Copy out each line of the data below that contains the word "This". Treat uppercase and lowercase letters as different, so count only matches in the same case.

>> Start

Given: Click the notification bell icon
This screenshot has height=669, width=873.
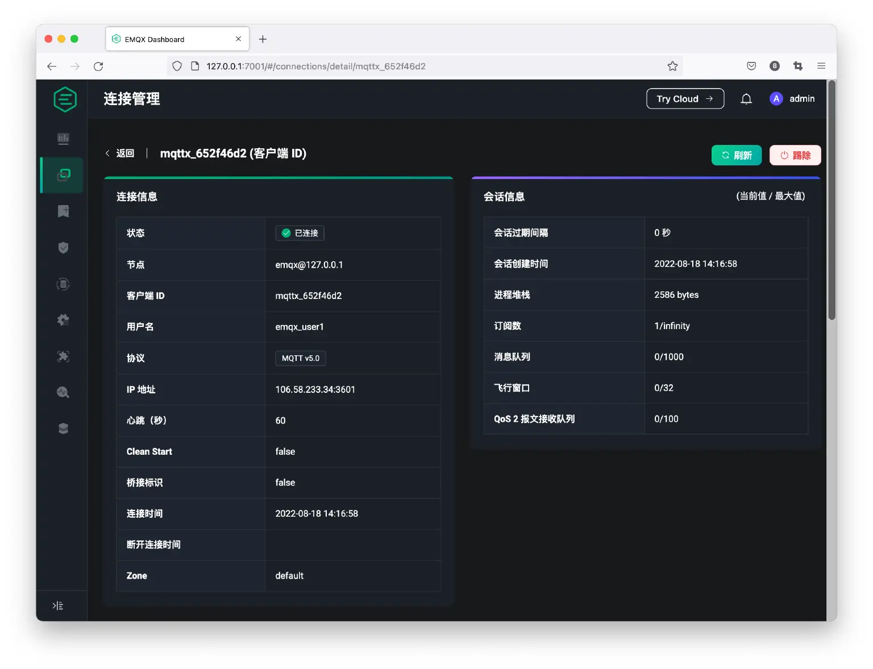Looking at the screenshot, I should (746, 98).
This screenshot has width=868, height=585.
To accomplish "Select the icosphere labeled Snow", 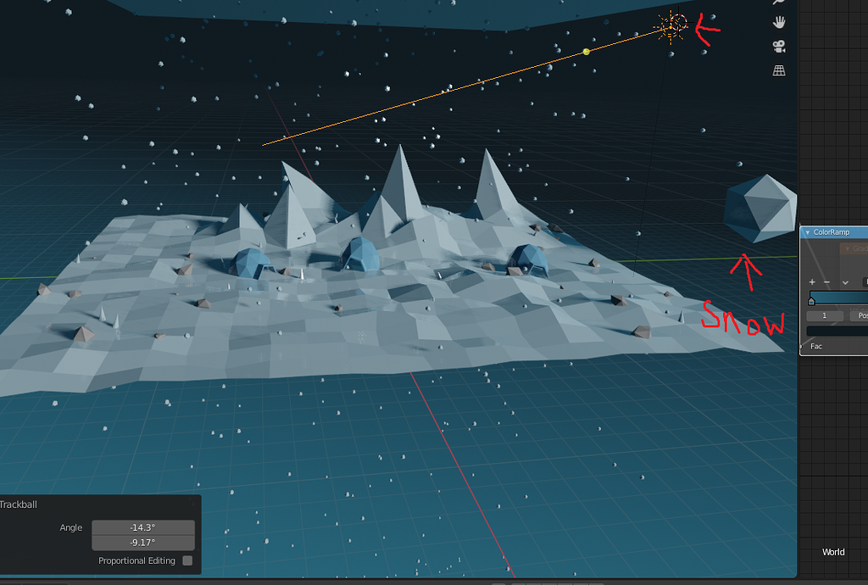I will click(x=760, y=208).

>> End

= Exercise answer =
This screenshot has height=669, width=873.
This screenshot has width=868, height=585.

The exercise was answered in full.